= JOB =
Reproduce the following records exactly, starting with the line that contains "coordinates (319, 28)." and going on through the line that contains "coordinates (539, 327).".

= STORED RECORDS =

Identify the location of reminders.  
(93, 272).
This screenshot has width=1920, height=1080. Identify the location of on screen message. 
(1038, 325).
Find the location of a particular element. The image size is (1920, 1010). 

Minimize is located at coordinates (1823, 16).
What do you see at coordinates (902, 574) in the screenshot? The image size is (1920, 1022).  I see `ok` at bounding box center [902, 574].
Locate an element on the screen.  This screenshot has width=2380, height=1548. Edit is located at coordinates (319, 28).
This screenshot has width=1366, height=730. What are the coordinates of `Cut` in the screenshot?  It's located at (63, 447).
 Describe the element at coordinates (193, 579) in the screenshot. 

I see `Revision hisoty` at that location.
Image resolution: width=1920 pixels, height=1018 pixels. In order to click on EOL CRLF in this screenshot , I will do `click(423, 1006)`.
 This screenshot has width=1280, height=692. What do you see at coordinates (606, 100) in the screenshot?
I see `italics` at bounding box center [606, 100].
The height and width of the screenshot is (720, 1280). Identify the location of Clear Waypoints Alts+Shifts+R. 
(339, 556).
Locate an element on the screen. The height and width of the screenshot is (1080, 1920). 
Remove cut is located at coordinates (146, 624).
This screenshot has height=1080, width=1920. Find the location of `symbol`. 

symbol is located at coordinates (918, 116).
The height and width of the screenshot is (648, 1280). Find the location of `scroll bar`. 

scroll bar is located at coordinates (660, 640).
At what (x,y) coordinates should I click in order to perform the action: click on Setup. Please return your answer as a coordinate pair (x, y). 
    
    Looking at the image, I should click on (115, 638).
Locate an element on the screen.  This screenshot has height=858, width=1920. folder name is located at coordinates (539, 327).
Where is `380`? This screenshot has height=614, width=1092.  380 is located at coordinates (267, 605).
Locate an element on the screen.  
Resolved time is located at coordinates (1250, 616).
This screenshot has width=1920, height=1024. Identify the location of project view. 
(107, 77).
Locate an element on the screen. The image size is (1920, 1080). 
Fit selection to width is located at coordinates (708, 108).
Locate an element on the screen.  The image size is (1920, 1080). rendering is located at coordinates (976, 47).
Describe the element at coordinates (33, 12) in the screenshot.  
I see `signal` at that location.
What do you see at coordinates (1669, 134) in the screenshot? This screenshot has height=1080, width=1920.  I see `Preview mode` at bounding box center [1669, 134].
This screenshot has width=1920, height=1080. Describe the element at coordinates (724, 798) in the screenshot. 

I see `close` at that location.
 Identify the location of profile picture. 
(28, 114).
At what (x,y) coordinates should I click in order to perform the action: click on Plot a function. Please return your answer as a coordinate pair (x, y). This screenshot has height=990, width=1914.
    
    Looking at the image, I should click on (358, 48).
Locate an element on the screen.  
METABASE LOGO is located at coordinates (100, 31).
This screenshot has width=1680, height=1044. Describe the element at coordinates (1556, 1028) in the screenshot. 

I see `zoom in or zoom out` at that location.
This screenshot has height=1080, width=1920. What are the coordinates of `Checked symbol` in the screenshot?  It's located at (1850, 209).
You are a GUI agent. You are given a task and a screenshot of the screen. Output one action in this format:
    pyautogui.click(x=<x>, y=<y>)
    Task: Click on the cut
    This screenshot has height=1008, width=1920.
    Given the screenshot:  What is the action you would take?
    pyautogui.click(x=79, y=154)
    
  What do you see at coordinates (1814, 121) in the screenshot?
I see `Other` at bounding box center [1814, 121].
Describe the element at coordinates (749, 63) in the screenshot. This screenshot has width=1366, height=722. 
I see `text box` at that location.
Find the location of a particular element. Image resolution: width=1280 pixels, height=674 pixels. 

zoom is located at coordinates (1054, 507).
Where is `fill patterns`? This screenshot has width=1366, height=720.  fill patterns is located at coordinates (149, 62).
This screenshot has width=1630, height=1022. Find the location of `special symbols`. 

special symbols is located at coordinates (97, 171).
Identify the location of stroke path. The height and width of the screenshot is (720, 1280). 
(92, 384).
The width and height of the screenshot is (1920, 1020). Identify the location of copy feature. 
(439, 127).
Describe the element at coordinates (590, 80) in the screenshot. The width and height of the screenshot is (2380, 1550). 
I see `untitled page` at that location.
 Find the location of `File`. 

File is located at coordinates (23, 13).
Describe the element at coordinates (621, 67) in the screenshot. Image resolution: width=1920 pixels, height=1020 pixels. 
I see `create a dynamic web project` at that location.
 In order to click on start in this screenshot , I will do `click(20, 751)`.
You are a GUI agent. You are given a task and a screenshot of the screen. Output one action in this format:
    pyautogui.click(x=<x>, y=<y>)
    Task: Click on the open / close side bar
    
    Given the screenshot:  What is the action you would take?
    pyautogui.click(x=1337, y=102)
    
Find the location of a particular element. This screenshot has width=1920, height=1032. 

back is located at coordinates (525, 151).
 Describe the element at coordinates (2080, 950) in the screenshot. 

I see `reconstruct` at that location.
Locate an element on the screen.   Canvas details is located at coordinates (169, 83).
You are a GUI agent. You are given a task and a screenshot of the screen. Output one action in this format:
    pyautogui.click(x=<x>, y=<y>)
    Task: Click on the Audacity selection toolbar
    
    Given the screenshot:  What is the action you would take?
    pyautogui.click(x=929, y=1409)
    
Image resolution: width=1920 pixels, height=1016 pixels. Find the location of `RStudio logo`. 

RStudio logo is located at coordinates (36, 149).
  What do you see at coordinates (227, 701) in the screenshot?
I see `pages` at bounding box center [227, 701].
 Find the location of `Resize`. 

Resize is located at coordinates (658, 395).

= RIGHT ANSWER =
Locate an element on the screen.  This screenshot has width=2380, height=1548. Edit is located at coordinates (319, 28).
This screenshot has width=1366, height=730. What are the coordinates of `Cut` in the screenshot?  It's located at (63, 447).
 Describe the element at coordinates (193, 579) in the screenshot. 

I see `Revision hisoty` at that location.
Image resolution: width=1920 pixels, height=1018 pixels. In order to click on EOL CRLF in this screenshot , I will do `click(423, 1006)`.
 This screenshot has width=1280, height=692. What do you see at coordinates (606, 100) in the screenshot?
I see `italics` at bounding box center [606, 100].
The height and width of the screenshot is (720, 1280). Identify the location of Clear Waypoints Alts+Shifts+R. 
(339, 556).
Locate an element on the screen. The height and width of the screenshot is (1080, 1920). 
Remove cut is located at coordinates (146, 624).
This screenshot has height=1080, width=1920. Find the location of `symbol`. 

symbol is located at coordinates (918, 116).
The height and width of the screenshot is (648, 1280). Find the location of `scroll bar`. 

scroll bar is located at coordinates (660, 640).
At what (x,y) coordinates should I click in order to perform the action: click on Setup. Please return your answer as a coordinate pair (x, y). 
    
    Looking at the image, I should click on (115, 638).
Locate an element on the screen.  This screenshot has height=858, width=1920. folder name is located at coordinates (539, 327).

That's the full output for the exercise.